The move is the second time this year that NIH has revised its strategy for halting the aging of its workforce. This May, the agency announced that it would free up funds for early and midcareer researchers by capping the number of grants a principal investigator could have. But a month later, the agency dropped the so-called Grant Support Index after senior scientists with big research programs vigorously objected.

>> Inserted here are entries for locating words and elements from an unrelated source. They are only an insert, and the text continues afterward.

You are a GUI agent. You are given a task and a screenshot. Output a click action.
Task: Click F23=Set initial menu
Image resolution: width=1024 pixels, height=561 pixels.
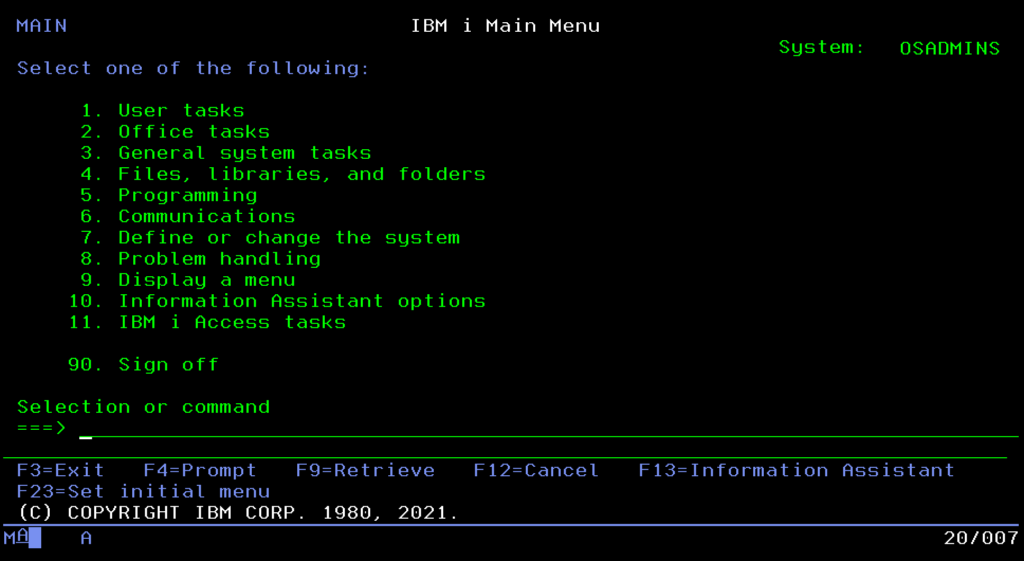143,491
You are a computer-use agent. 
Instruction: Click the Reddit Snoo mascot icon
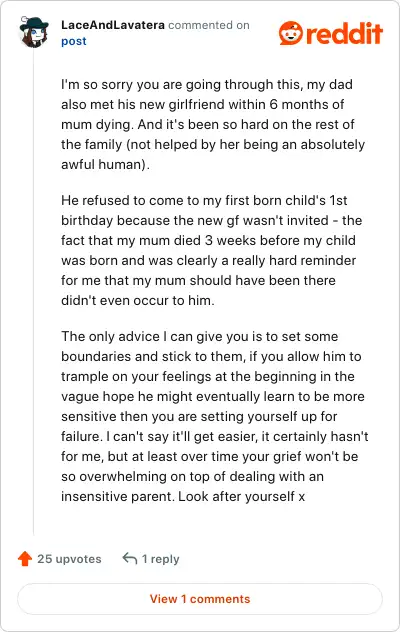[290, 33]
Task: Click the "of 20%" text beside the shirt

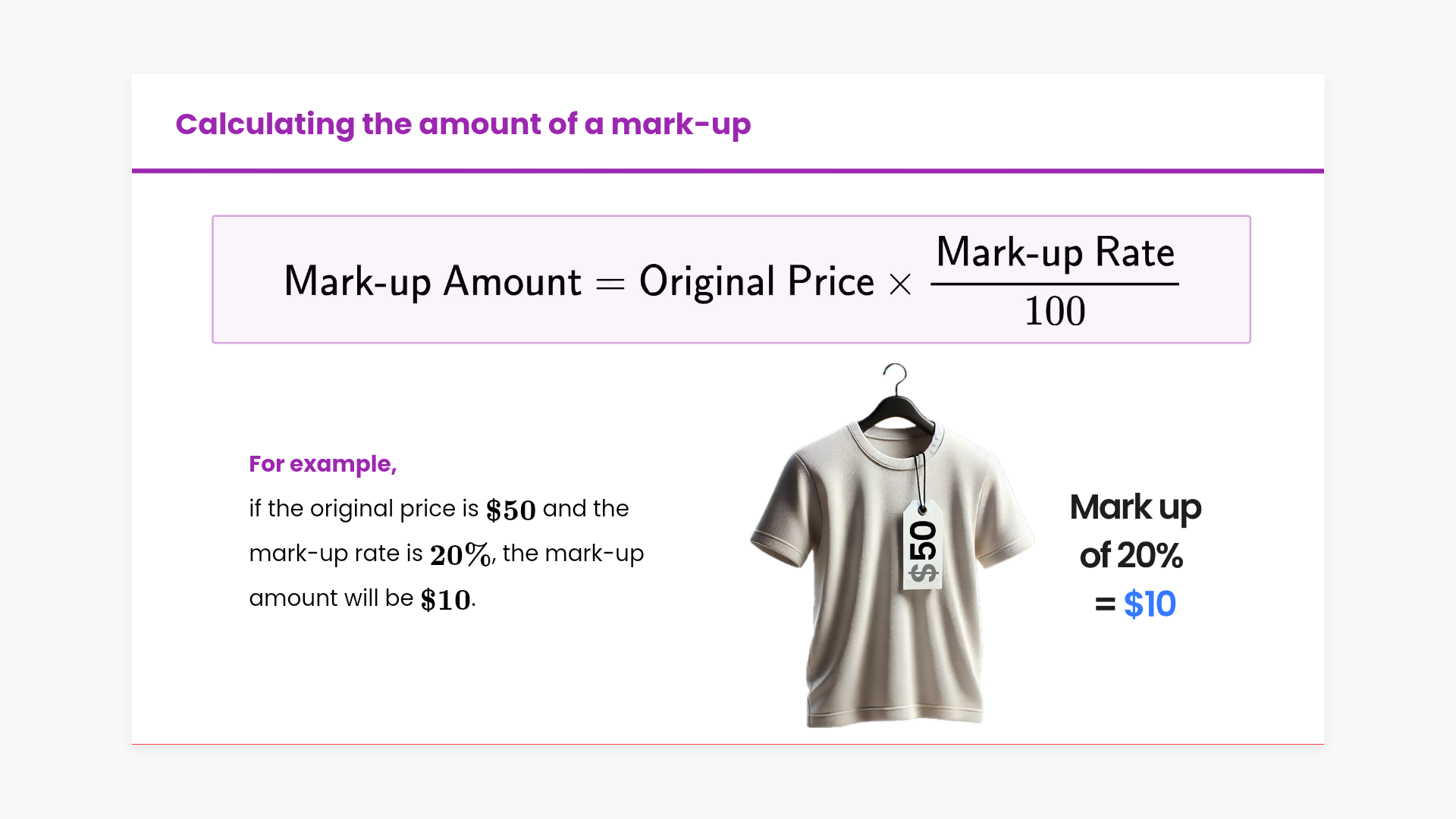Action: click(x=1131, y=556)

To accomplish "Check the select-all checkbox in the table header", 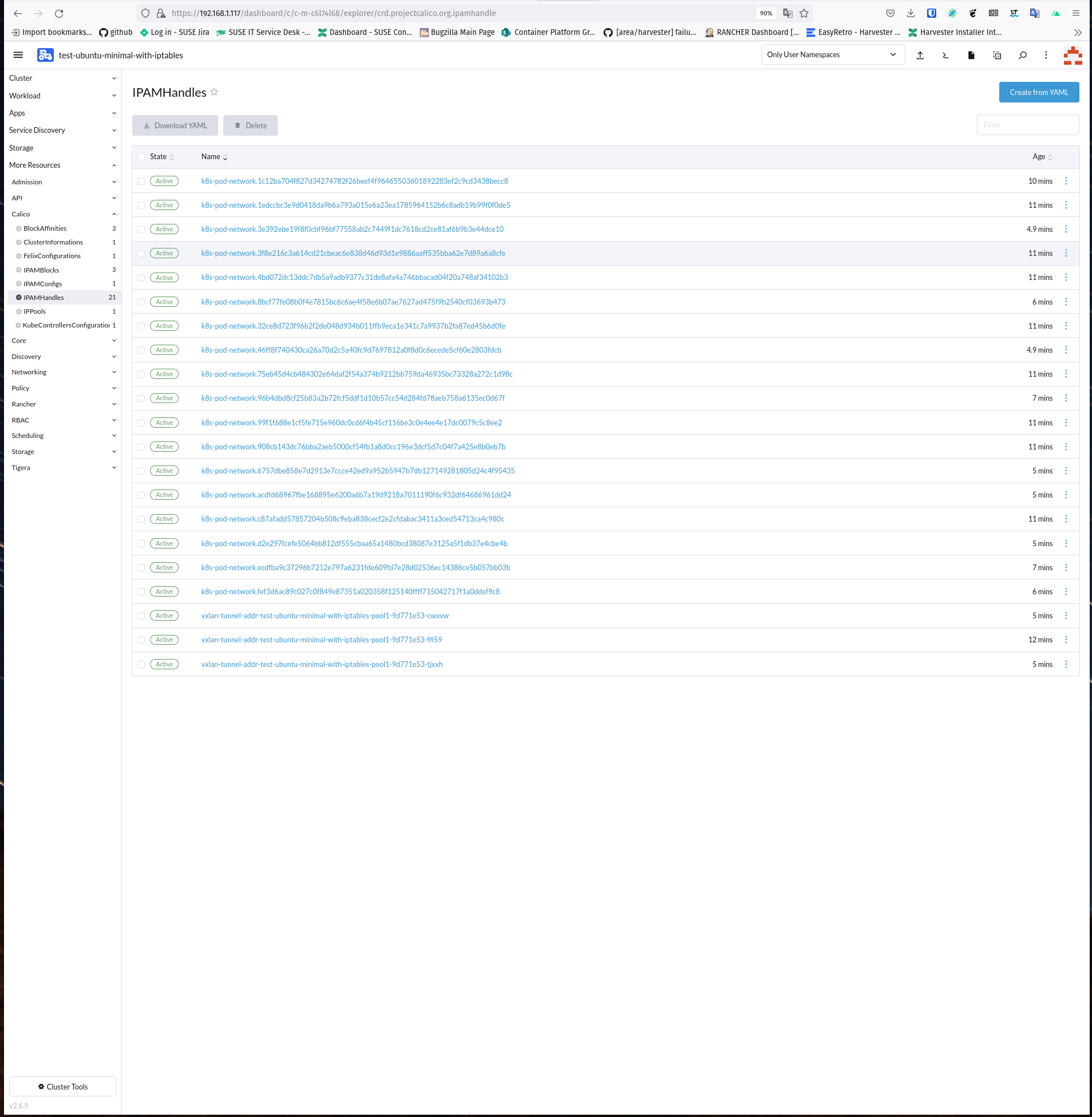I will [x=141, y=156].
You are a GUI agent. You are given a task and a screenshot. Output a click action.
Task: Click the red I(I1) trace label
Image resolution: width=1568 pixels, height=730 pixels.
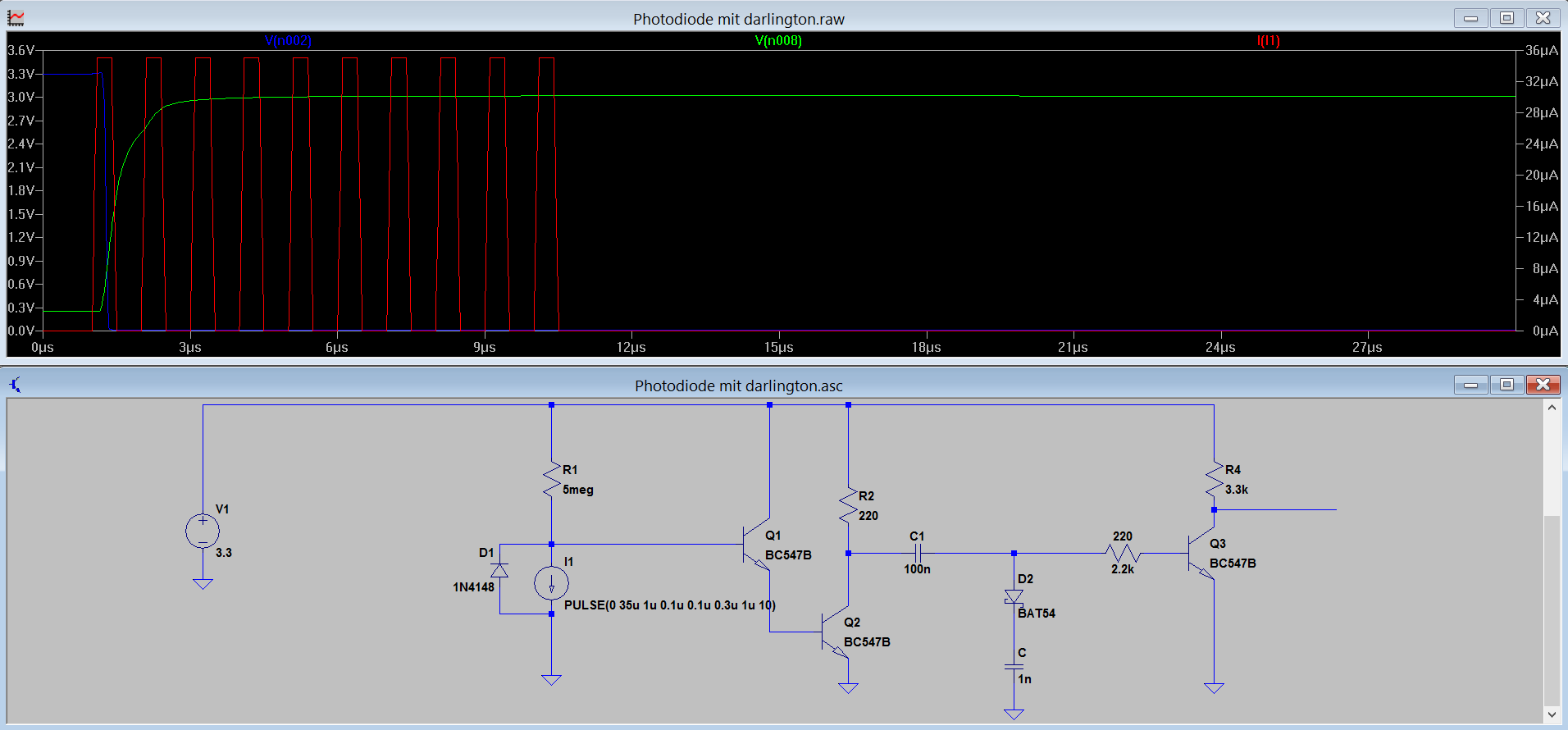(1268, 40)
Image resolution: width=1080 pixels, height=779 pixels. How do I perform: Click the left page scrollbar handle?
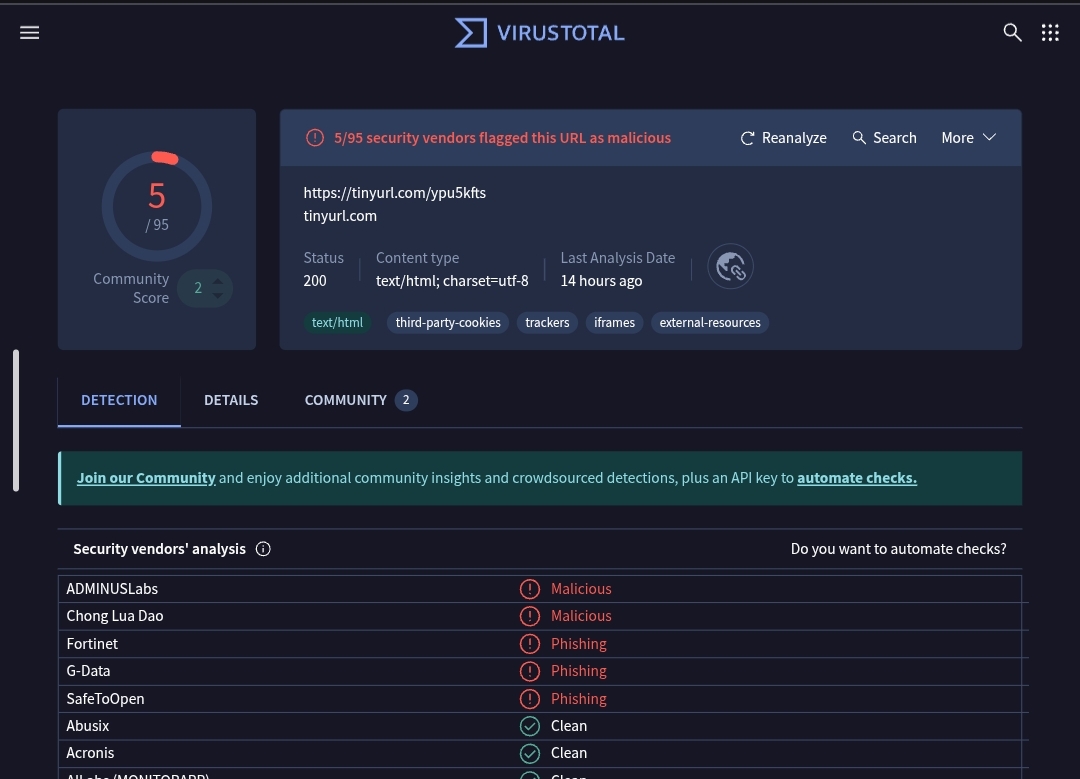16,419
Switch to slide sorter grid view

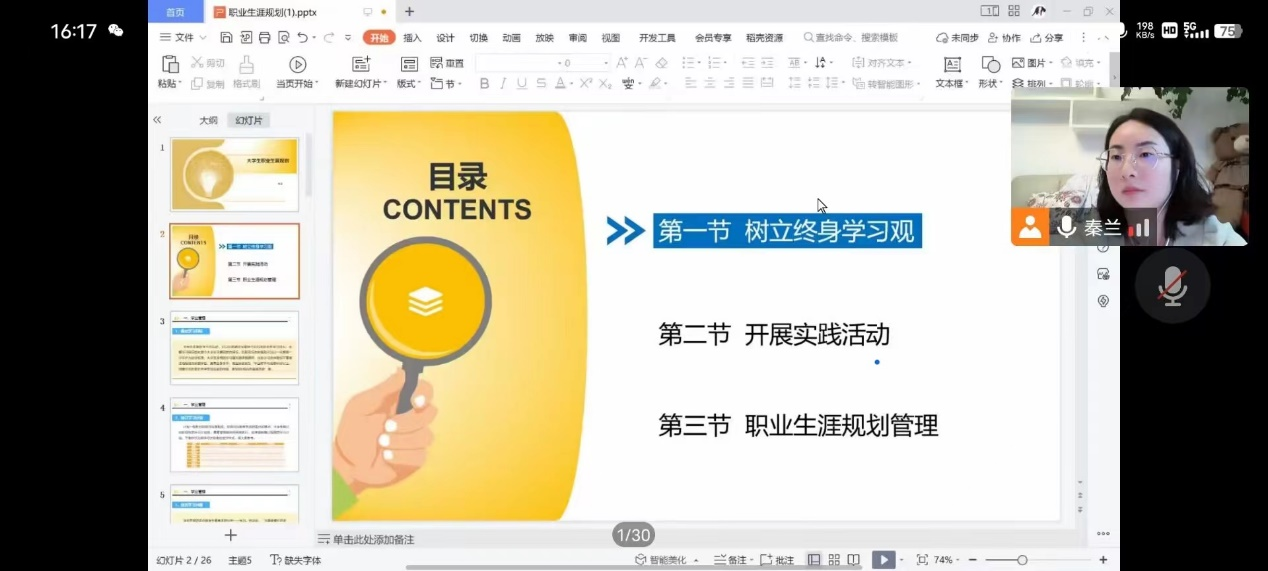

To replace that policy, NIH said it would fund 200 more high-quality grants per year for early stage investigators (ESIs)—those no more than 10 years out from completing their training. Another 200 grants would go to proposals from a new category called early established investigators (EEIs) who have had NIH funding for 10 years or less and are at risk of losing all funding or seeking a second grant. The Next Generation Research Initiative (NGRI), formally announced in August, would effectively shift $210 million a year to researchers in these categories, or eventually $1.1 billion over a decade. (NIH now has a $34 billion annual budget.)

Many scientists disliked the NGRI, however, because it did not call for NIH to explicitly set aside funding for the initiative. They worried that the NGRI would come at the expense of established researchers with small labs. An NIH working group formed to help implement the policy “hated” the ESI and EEI definitions, Tabak said at a meeting of the NIH advisory board today. They were “too arbitrary” and could leave out investigators who missed the cutoff because of life events such as having a baby, he said.

Adding to concerns, an NIH analysis this fall found that for every additional grant to the ESIs and EEIs, an investigator would lose their only funding. The projected result was “a wash,” Tabak said.

NIH’s plan to implement the NGRI this year flopped, too. Because NIH had only a month to identify eligible proposals before the fiscal year ended on 30 September, many NIH institutes had already spent their budgets and couldn’t make their targets. In the end, NIH only funded about 100 new ESI grants, half its goal, and a few EEI grants, Tabak says.

Adding to the problems, many young researchers incorrectly assumed that because NIH had said that proposals scoring on average in the top 25% would be funded, their grant should qualify. The actual cutoff will vary by institute, however. The misunderstanding led to a flood of emails to NIH from young scientists wondering why they weren’t funded, Tabak says. Such communication missteps have “eroded the trust” of young investigators, NIH Director Francis Collins said at today’s meeting.

A new plan

The agency hopes to win them back with changes to the NGRI. NIH is still aiming for 400 additional grants to younger and at-risk investigators this year. But instead of using a 10-year cutoff for ESIs, officials will try to be “flexible,” Tabak said. And for investigators who already have a grant, the favored status will go to anyone at risk of losing all funding.

Asked by ScienceInsider whether a 70-year-old investigator at risk of losing their only grant could benefit from the policy, Tabak said that “is an extreme case.” But he did not rule out that agency officials could conclude “that might be the person you want to make your investment in.”

Jessica Polka, president of Future of Research in San Francisco, California, a group representing young researchers, said she personally welcomes NIH’s decision to drop the 10-year cutoff. It appeared to create “a ‘cliff’ for investigators to fall off of once they age out of a protected group.” But, she added, the details of NIH’s new plan are “very hazy.”

NIH expects to further refine the policy when the NGRI working group releases a report in June 2018.